The pharmacy also holds a Specials Manufacturing License issued by the Medicines and Healthcare products Regulatory Agency (MHRA.) The MHRA requires that chemotherapy preparation units observe good manufacturing practice and allows the department to prepare batches of chemotherapy doses assigning longer expiry to the aseptically prepared products.

Longer expiry to prepared chemotherapy has allowed the pharmacy to prepare batches of chemotherapy in advance as well as retain doses for patients who are unable to receive treatment and have treatments delayed. As the chemotherapy drugs are prepared in controlled environments under strict aseptic conditions, a maximal expiry based on physicochemical stability of the prepared drug is assigned to the products. This has been further facilitated by choice of chemotherapy drug and brand: for example, etoposide phosphate is used instead of etoposide at CCO. Etoposide phosphate has the advantage of having a better stability and physicochemical stability profile than etoposide.

The dose banding[5] and dose standardisation protocol has been successfully implemented at CCO with multidisciplinary support from both doctors and nurses. Pharmacists manage the dose-banding protocol and adjust the prescribed doses to the agreed dose bands. Standardisation and dose banding have been successfully implemented for drugs such as docetaxel, gemcitabine, oxaliplatin, irinotecan, epirubicin, paclitaxel, carboplatin and vinorelbine. The dose-banding and dose standardisation schedules adopted at CCO have been agreed with chemotherapy consultants, and the maximal accepted inter-band variability between doses is up to 10%. The dose bands were worked out to ensure that the bands had minimal variability of up to 5% between each dose band. The dose bands were also agreed taking into consideration toxicity profiles of the drugs and common doses prescribed.

This system has several benefits to the chemotherapy

  • Improved the efficiency of the service by increasing the re-use of returned doses from patients.
  • Standardisation of doses enabling batch manufacture and outsourcing of prepared chemotherapy.
  • Standardisation of doses allowing for urgent patients to be treated at short notice by making available ready-prepared and returned standard doses.
  • Reduction in the potential for medication errors and protocol miscalculations.
  • Reduction in drug wastage from discarded drugs from partly used vials.
  • Reduction in drug wastage from deferred doses. At a regional level, the model also facilitates:
  • Economy of scale in terms of managing agreed chemotherapy protocols.
  • Standardisation of labelling for solid tumour patients.
  • Standardised training package for pharmacist screening assessment.
  • Monitoring of prescribing errors and near-miss dispensing errors through a regional centralised database.
  • Central access to prescribers and Tumour Specialist Groups (TSGs).
  • Access to prescribers and Tumour Specialist Groups (TSGs).

Future plans
Future plans for the chemotherapy service include making available access to the e-prescribing system at the network hospitals. This will enable the hospital to have a paperless prescribing and medicines management system, which should increase safety and transfer of prescriptions through the network.
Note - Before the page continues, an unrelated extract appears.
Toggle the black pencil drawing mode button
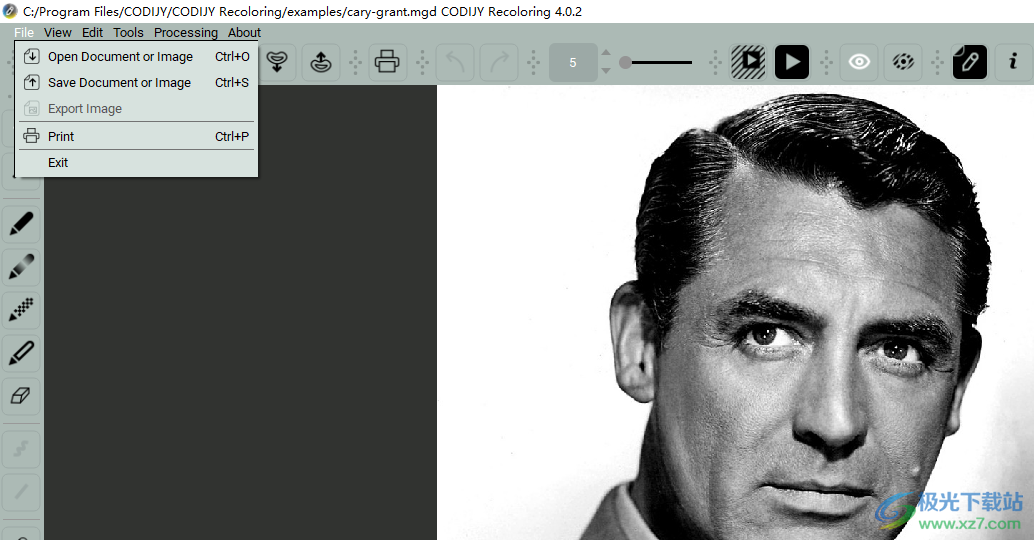Viewport: 1034px width, 540px height. [x=969, y=62]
Also, the Integration of Acute Oncology Services[6] in Merseyside & Cheshire is ongoing and will be rolled out by 2012. This will further bridge specialist chemotherapy services provided by CCO closer to cancer patients’ homes in the North West.

1. Department of Health. A policy framework for commissioning cancer services: a report by the Expert Advisory Group on Cancer to the Chief Medical Officers of England and Wales. Calman – Hine Report 2005.
2. NHS North West. A Cancer Plan for the North West of England to 2012. February 2008.
3. Department of Health. The NHS Cancer Plan. September 2000.
4. Department of Health. Cancer Reform Strategy. December 2007.
5. Plumridge R, Sewell G. Dose banding of cytotoxic drugs: a new concept in cancer chemotherapy. Am J Health Syst Pharm 2001; 58: 1760-4.
6. Chemotherapy Services in England: Ensuring quality and safety. A report from the National Chemotherapy Advisory Group. Draft for consultation: November 2008.